#### ЗАДАНИЕ 1:
Сверьте с текстом об иммигрантах три утверждения: (а) профсоюзы считают иммигрантов внеклассовыми элементами; (б) иммигранты образуют новый исторический субъект, неопролетариат; (в) иммигранты не могут перестать быть иммигрантами. Для каждого ответьте «да» или «нет» и дословно приведите решающие слова текста.
#### ЗАДАНИЕ 2:
Какую роль, согласно тексту об иммигрантах, они играют в силу своей социальной исключенности?
#### ЗАДАНИЕ 3:
Перепечатайте из текста об иммигрантах отрывок от слов «Только те, кто» до слов «смысл участие иммигрантов1.» включительно.

#### ИСХОДНЫЙ ТЕКСТ:
Только те, кто ускользает от коловращения производства и представительства, могут расстроить его механизмы и из самой глубины своей несознательности произвести переворот всей «классовой борьбы», который может оказаться и концом классовой борьбы как геометрического места «политики». Именно поэтому в забастовках последнего времени получает особый смысл участие иммигрантов1.
1 Однако эти выступления не отделены непроходимым барьером от выступлений любой другой группы, лишенной социального представительства. Женщины, молодежь, лицеисты, гомосексуалисты и даже сами «пролы» при условии, что они действуют «стихийно», то есть при допущении, что профсоюзы по сути не представляют их, представляя лишь самих себя, — а в подобном смысле мы все являемся «иммигрантами». И наоборот, сами иммигранты могут перестать быть таковыми. Итак, «иммигрантов как таковых» не существует, и они не образуют нового исторического субъекта, неопролетариата, приходящего на смену старому.
Так как миллионы трудящихся оказываются в силу механизма дискриминации лишены всякой инстанции, представляющей их интересы, то именно они, выходя на сцепу классовой борьбы в западных странах, доводят кризис до решительного уровня, уровня представительства. Все общество, включая профсоюзы, рассматривает иммигрантов как внеклассовых элементов (да еще и при экономико-расовом сообщничестве профсоюзных «масс»: для организованного «класса» пролетариев, привязанного к своему экономико-политическому силовому отношению с классом капиталистической буржуазии, иммигрант «объективно» является классовым врагом), и в силу этой своей социальной исключенности они играют роль анализатора, разлагающего отношения между трудящимися и профсоюзами и вообще между «классом» и любой представительной инстанцией этого «класса». Занимая отклоняющееся положение по отношению к системе политического представительства, они заражают своей девиантностью весь пролетариат в целом, который тоже понемногу приучается обходиться без системы представительства и без всякой инстанции, претендующей говорить от его имени.

#### ИСХОДНЫЕ ЗАПИСИ:
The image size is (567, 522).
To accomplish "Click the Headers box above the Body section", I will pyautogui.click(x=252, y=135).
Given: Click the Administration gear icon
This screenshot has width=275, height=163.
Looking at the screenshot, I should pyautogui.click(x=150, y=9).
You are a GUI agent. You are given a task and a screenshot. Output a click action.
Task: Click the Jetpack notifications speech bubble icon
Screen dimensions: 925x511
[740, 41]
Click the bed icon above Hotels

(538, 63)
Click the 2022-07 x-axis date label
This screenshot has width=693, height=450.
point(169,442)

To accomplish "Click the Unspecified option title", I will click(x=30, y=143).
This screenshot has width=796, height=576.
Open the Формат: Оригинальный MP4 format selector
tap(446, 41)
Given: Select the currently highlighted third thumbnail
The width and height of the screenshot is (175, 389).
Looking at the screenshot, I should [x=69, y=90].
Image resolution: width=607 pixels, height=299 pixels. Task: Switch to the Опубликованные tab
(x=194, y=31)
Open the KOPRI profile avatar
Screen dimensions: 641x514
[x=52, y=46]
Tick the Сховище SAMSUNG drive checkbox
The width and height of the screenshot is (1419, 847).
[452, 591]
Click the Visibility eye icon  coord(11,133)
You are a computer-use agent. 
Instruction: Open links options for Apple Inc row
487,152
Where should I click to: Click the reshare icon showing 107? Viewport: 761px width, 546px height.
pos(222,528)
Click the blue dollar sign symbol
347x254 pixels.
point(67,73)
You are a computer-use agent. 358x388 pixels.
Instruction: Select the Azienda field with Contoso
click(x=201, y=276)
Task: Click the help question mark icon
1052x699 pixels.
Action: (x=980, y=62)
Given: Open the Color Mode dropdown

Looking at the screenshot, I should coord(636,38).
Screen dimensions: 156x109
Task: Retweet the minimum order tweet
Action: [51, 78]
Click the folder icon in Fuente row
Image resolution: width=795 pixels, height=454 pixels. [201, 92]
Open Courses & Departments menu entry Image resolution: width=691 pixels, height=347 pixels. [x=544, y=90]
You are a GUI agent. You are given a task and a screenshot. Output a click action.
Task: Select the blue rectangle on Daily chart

#### ОТВЕТ К ЗАДАНИЮ 1:
(а) Да: «Все общество, включая профсоюзы, рассматривает иммигрантов как внеклассовых элементов».
(б) Нет: «они не образуют нового исторического субъекта, неопролетариата, приходящего на смену старому».
(в) Нет: «сами иммигранты могут перестать быть таковыми».

#### ОТВЕТ К ЗАДАНИЮ 2:
Роль анализатора, разлагающего отношения между трудящимися и профсоюзами и вообще между «классом» и любой представительной инстанцией этого «класса».

#### ОТВЕТ К ЗАДАНИЮ 3:
Только те, кто ускользает от коловращения производства и представительства, могут расстроить его механизмы и из самой глубины своей несознательности произвести переворот всей «классовой борьбы», который может оказаться и концом классовой борьбы как геометрического места «политики». Именно поэтому в забастовках последнего времени получает особый смысл участие иммигрантов1.